DATA LISTING:

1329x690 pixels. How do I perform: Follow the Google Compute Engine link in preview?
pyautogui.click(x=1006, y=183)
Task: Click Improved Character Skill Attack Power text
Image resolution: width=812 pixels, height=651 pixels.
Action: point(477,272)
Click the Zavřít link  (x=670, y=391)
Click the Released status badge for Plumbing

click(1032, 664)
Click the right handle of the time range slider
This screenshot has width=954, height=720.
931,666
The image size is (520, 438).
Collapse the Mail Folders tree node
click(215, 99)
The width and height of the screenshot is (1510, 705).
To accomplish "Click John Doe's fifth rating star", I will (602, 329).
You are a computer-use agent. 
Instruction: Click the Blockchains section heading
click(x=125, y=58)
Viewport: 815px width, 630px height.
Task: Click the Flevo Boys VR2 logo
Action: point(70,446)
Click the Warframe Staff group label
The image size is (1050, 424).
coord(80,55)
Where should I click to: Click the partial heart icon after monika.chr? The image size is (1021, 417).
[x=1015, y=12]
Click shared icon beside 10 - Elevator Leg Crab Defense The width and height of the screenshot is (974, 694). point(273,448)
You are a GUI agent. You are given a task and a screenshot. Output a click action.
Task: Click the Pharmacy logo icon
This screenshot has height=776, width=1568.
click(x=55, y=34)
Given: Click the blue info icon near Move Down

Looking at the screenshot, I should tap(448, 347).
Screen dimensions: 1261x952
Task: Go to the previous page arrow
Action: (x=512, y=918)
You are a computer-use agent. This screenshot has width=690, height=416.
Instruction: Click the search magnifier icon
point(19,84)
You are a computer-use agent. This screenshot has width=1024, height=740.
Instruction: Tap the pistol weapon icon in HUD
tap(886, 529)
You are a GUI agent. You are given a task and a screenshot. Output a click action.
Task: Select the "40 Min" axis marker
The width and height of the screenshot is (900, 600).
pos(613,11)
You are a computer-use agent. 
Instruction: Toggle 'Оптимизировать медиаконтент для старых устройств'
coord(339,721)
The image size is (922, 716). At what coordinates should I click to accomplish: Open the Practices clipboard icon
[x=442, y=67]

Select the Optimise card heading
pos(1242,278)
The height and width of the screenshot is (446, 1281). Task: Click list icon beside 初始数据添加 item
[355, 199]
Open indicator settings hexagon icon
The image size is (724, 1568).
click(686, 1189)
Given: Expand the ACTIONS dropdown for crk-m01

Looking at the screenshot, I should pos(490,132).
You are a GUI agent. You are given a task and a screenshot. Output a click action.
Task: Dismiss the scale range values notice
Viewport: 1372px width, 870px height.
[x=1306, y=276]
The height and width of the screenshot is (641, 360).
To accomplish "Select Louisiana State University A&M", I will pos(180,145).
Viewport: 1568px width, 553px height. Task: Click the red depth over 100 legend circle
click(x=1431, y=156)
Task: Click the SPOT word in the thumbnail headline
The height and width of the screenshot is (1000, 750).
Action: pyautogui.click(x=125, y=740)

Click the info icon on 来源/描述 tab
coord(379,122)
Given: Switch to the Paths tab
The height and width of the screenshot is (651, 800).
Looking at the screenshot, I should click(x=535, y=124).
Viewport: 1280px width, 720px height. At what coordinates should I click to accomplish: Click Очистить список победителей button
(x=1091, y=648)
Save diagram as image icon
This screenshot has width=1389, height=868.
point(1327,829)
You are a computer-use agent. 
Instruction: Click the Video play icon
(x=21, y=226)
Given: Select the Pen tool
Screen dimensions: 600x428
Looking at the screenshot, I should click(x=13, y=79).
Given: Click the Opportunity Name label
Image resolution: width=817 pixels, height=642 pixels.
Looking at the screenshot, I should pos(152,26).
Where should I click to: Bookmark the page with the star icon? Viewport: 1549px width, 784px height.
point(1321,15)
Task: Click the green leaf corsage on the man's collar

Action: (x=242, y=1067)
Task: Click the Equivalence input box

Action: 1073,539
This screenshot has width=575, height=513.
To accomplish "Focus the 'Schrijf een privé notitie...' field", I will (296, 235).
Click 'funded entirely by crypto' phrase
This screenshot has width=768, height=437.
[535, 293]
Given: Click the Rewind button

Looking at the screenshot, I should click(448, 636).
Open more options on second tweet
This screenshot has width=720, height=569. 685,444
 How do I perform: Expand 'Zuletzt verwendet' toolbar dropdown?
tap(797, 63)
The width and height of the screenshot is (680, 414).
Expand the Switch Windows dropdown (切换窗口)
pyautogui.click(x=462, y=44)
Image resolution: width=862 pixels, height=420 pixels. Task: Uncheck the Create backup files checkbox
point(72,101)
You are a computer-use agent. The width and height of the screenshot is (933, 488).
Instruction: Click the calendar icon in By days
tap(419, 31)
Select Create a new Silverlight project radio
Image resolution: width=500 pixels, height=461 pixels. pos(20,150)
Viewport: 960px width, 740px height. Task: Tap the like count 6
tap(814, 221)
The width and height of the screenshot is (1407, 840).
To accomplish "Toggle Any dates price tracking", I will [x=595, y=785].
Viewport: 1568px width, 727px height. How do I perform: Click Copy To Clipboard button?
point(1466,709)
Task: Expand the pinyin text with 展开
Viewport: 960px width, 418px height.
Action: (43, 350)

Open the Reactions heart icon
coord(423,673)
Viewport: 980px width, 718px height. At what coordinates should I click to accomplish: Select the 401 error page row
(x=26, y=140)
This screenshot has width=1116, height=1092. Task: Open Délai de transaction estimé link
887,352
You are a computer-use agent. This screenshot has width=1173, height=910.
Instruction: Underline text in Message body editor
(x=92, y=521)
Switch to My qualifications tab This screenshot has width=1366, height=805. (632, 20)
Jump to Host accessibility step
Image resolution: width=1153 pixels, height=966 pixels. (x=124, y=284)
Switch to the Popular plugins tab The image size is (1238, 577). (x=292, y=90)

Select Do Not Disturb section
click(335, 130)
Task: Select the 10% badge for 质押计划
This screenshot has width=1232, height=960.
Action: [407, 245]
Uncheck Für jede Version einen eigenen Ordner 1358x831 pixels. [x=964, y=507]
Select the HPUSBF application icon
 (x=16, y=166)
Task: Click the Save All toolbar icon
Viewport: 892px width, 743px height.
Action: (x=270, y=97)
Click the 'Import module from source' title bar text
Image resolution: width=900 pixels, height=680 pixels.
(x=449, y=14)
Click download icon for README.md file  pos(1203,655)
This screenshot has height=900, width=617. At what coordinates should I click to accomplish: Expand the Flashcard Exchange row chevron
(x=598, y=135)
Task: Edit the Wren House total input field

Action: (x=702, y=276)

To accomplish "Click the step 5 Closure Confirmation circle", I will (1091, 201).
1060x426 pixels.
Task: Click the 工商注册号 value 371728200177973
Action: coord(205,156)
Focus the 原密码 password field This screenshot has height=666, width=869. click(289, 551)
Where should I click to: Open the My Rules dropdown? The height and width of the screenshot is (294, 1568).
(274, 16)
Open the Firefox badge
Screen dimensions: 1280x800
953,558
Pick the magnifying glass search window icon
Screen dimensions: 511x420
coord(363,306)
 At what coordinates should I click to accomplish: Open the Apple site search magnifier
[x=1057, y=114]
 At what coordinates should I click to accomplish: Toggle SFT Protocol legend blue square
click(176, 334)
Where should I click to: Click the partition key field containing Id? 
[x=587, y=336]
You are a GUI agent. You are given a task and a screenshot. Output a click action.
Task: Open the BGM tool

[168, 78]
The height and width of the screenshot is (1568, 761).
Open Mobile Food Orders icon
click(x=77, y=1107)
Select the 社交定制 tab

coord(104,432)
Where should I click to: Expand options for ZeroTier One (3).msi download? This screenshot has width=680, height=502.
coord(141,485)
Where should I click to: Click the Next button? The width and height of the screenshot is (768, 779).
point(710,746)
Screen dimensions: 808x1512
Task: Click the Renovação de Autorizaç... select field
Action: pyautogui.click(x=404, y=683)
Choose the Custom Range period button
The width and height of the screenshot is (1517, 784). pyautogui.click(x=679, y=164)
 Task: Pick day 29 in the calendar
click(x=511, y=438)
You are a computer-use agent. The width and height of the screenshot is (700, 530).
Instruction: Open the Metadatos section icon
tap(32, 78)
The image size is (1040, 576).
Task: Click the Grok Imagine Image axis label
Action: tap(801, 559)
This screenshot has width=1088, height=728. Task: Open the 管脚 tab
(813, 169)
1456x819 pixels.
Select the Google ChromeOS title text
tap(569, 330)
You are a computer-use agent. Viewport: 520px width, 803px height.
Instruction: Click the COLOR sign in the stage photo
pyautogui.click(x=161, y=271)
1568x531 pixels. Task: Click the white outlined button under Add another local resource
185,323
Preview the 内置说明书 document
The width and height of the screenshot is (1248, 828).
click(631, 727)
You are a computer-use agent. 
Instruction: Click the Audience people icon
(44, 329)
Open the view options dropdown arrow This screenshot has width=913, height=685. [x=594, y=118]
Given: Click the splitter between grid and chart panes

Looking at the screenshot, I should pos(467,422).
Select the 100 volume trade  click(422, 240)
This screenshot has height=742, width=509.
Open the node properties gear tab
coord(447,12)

DESCRIPTION OF THE TASK:
In the listing above, find the line with "Instruction: Click the Video play icon" and the line with "The width and height of the screenshot is (680, 414)."; set down exactly those two lines and every line between them, nothing more.

EXERCISE ANSWER:
Instruction: Click the Video play icon
(x=21, y=226)
Given: Select the Pen tool
Screen dimensions: 600x428
Looking at the screenshot, I should click(x=13, y=79).
Given: Click the Opportunity Name label
Image resolution: width=817 pixels, height=642 pixels.
Looking at the screenshot, I should pos(152,26).
Where should I click to: Bookmark the page with the star icon? Viewport: 1549px width, 784px height.
point(1321,15)
Task: Click the green leaf corsage on the man's collar

Action: (x=242, y=1067)
Task: Click the Equivalence input box

Action: 1073,539
This screenshot has width=575, height=513.
To accomplish "Focus the 'Schrijf een privé notitie...' field", I will (296, 235).
Click 'funded entirely by crypto' phrase
This screenshot has width=768, height=437.
[535, 293]
Given: Click the Rewind button

Looking at the screenshot, I should click(448, 636).
Open more options on second tweet
This screenshot has width=720, height=569. 685,444
 How do I perform: Expand 'Zuletzt verwendet' toolbar dropdown?
tap(797, 63)
The width and height of the screenshot is (680, 414).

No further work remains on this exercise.